Presente!


The political performance created by Regina José Galindo, Earth, in a way, summons Memory, Trauma, and Performance classes. The act performed in response to the genocide of the indigenous population in Guatemala and the non-punishment of Ríos Montt could be juxtaposed with the genocide of the indigenous population in Brazil during the Bolsonaro regime, or of the genocide of Black Brazilian youth, or the killing of civis palestinos going on right now in Gaza. The extermination of one kind that is different than the ones killing them, but the same.

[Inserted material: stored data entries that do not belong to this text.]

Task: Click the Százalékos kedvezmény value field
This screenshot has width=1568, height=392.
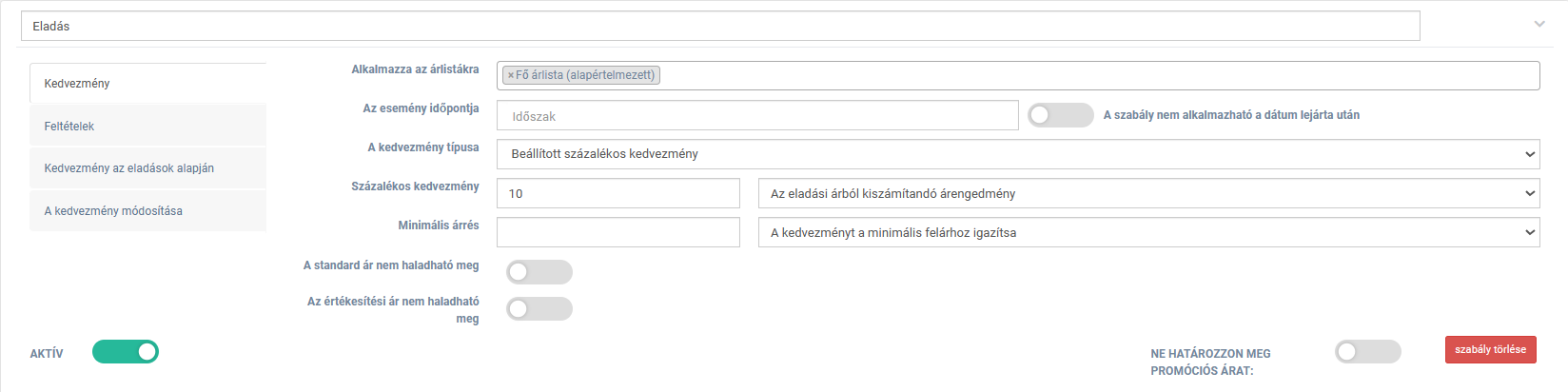Action: coord(617,193)
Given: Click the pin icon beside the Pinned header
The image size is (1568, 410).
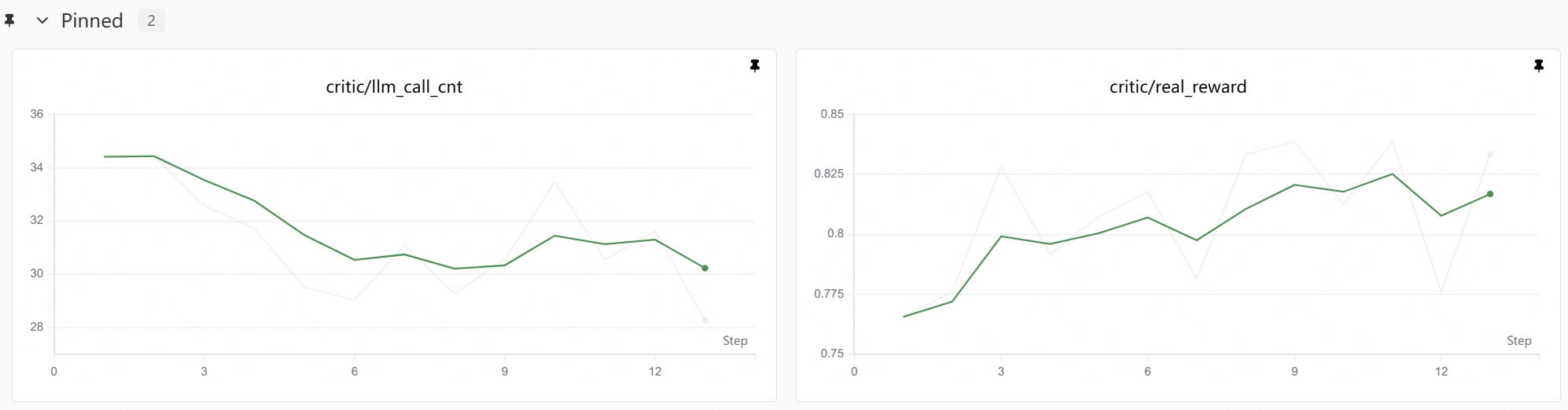Looking at the screenshot, I should tap(9, 21).
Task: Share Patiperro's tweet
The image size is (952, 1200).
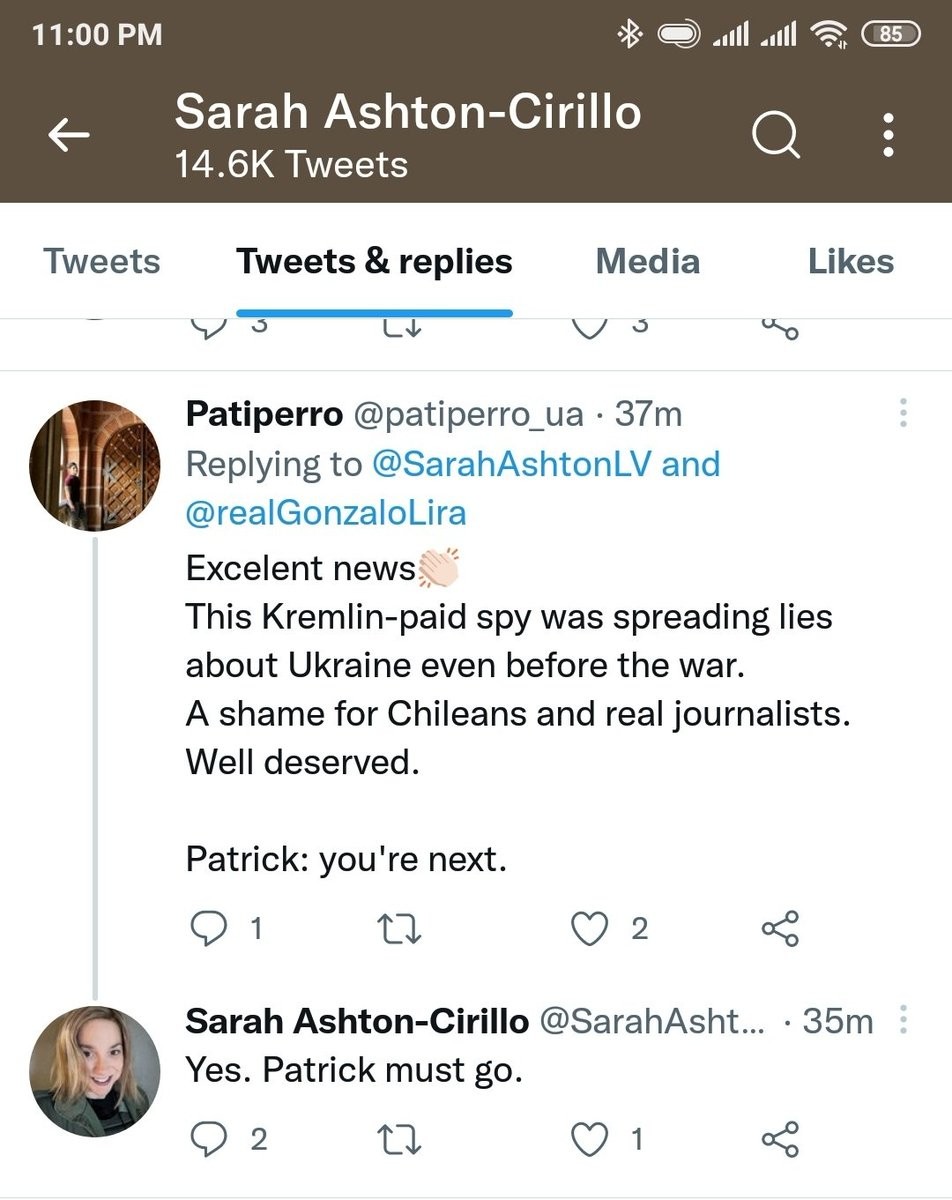Action: 780,929
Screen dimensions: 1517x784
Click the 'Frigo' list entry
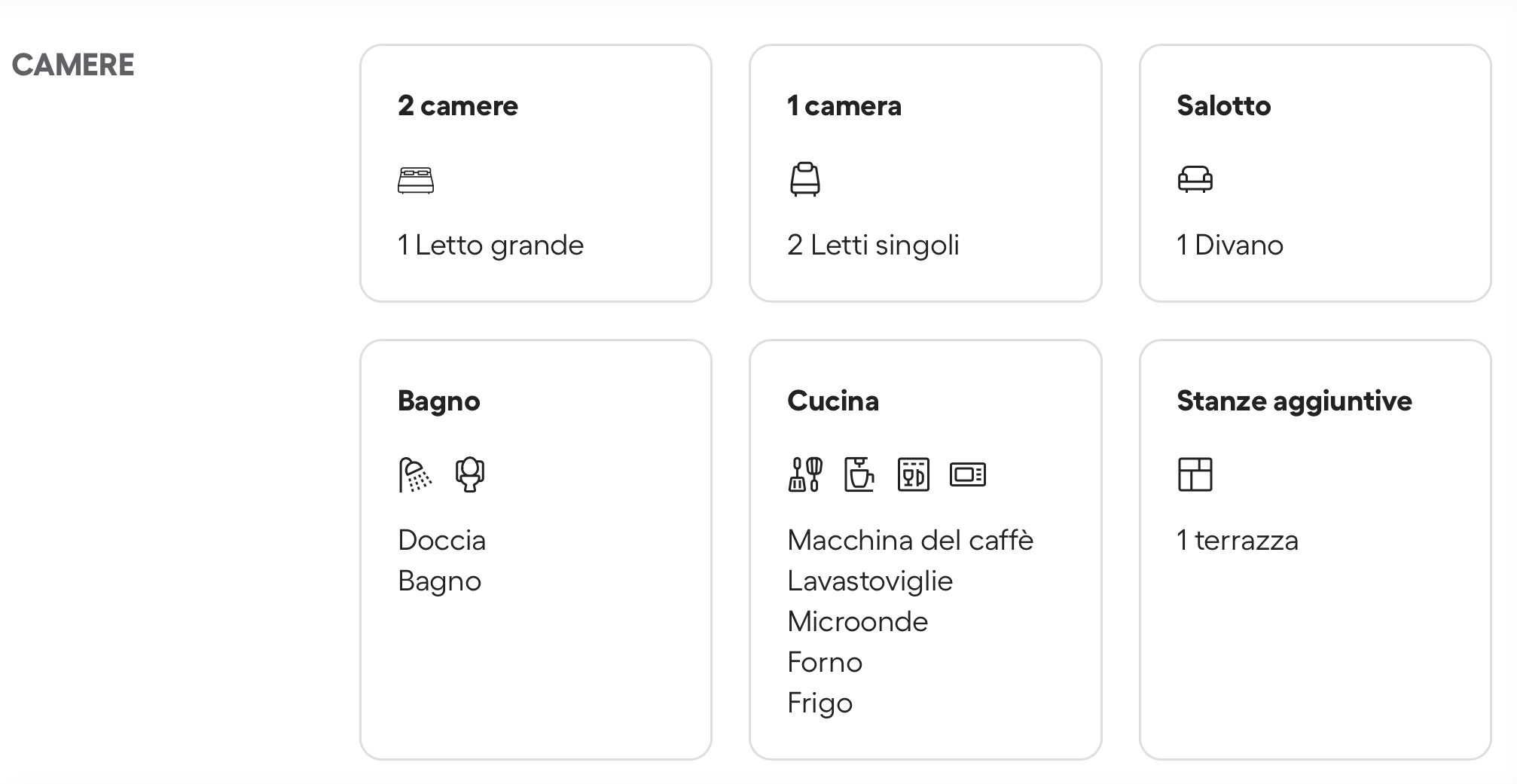coord(820,703)
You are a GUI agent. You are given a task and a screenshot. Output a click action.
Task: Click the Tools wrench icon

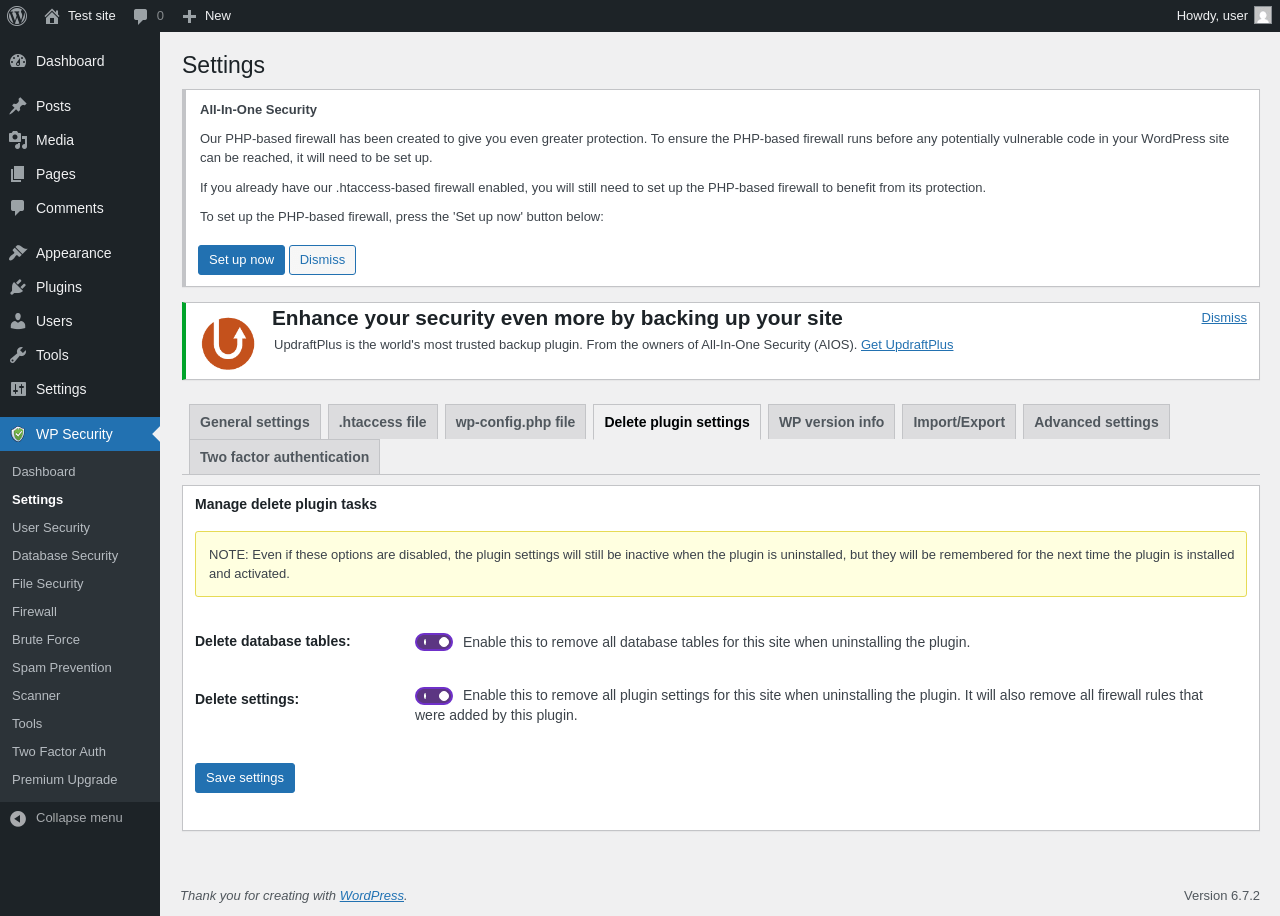coord(18,355)
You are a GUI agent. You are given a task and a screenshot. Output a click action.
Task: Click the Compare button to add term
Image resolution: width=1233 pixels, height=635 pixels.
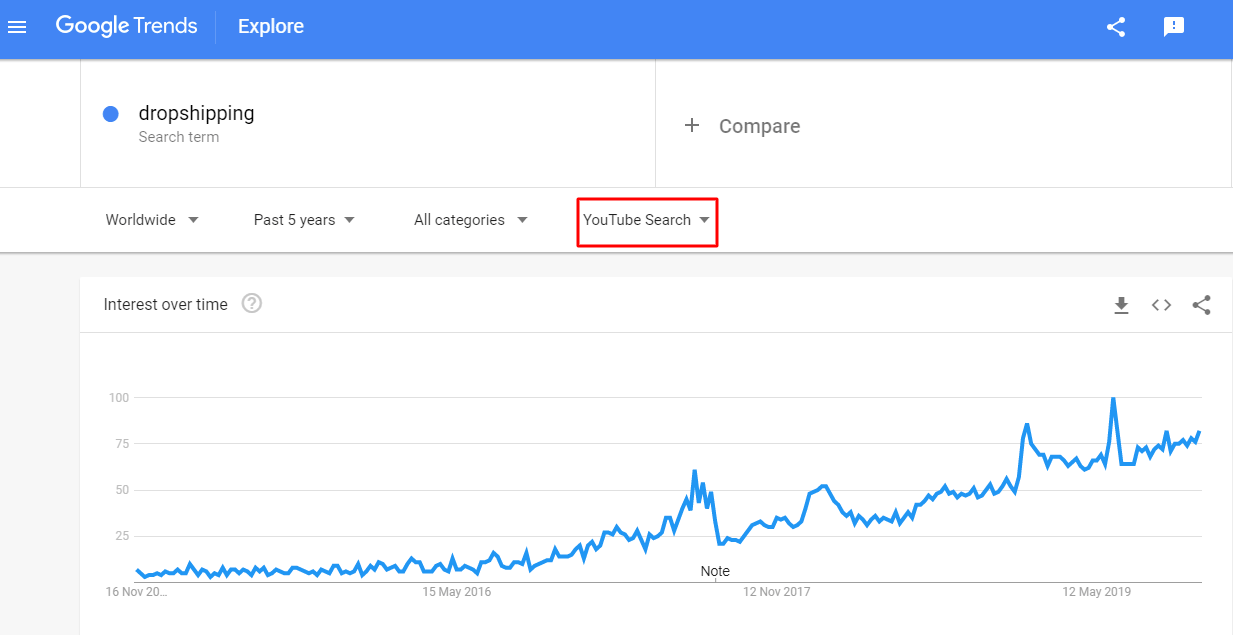(759, 126)
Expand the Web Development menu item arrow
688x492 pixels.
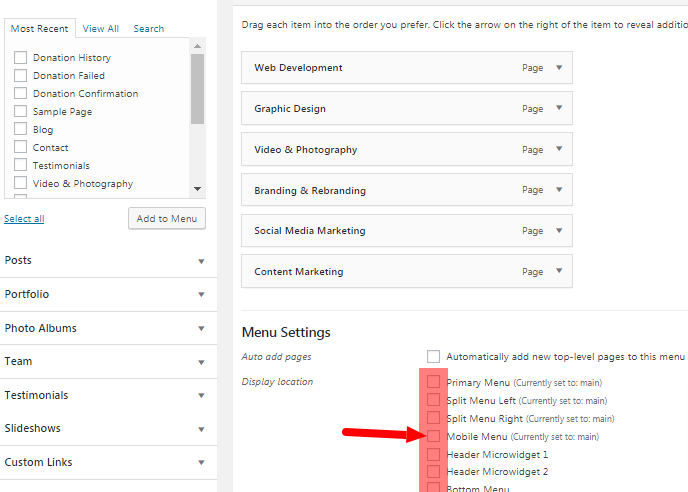tap(559, 68)
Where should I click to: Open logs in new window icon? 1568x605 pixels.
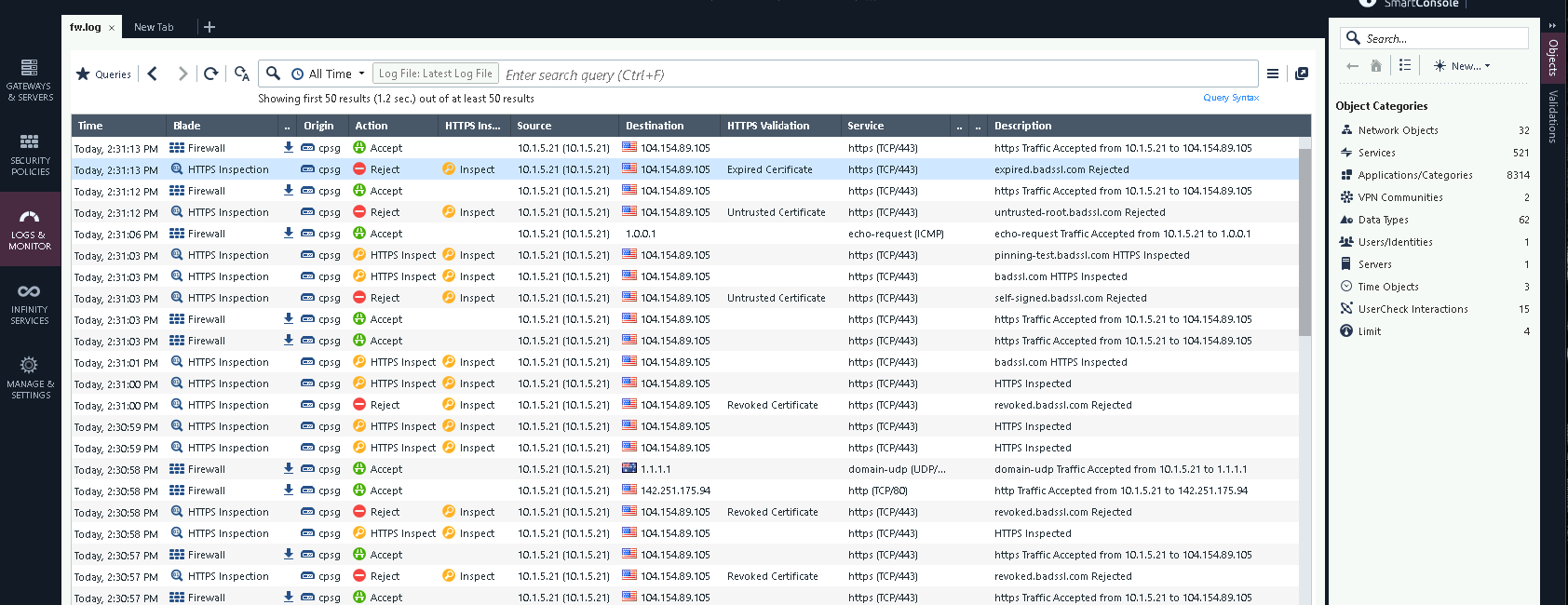click(x=1302, y=74)
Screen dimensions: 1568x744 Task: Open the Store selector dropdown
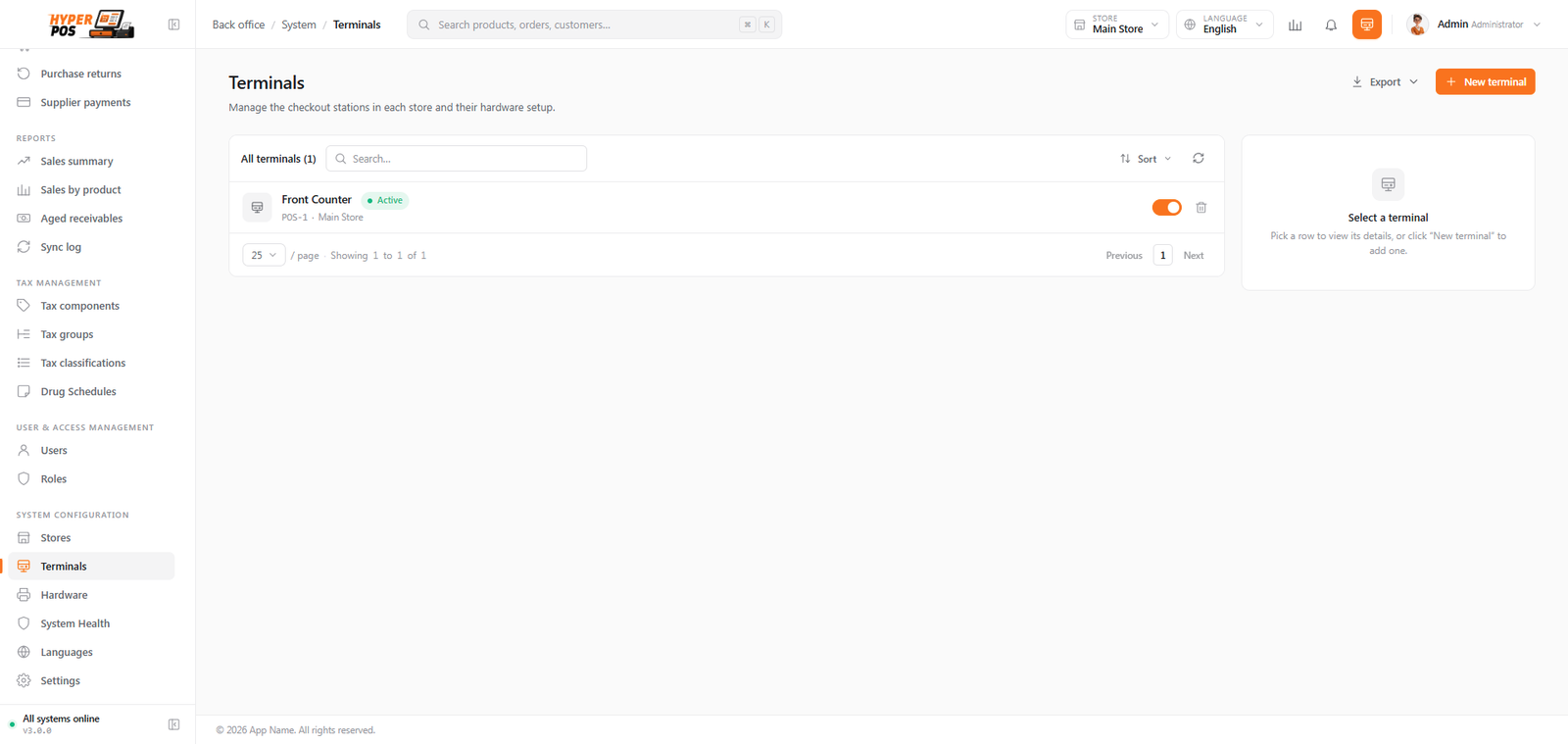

Galindo’s position in not explaining her art reminds me of the poetics of the oppressed in a sense that you see the other as a critical thinker as yourself. Of course one can relate her performance with many other things, but a small research about the artist takes us to the issue in Guatemala. As an artist she is doing what she can to call attention, to protest, to make her statement. Her piece is there to motivate the debate and to call the collective for action, “Galindo intervenes with Earth. Faced with the political foreclosure of a juridical response even before Ríos Montt died, she responds. Galindo stands resolute, a mute victim/witness who sees what’s happening and can do nothing to prevent the inevitable. The very land, as with the Mayans, is being taken out from under her feet”(p.110).

The mandate issued by the military “Indian seen, Indian dead” can still be heard in Latin American countries like Brazil, in an updated version, Ladrão bom é ladrão morto, but we know what ladrão/thug looks like to the state. We know that their skin has an specific color, they live in an specific area of the city, and they occupy specific jobs in the market.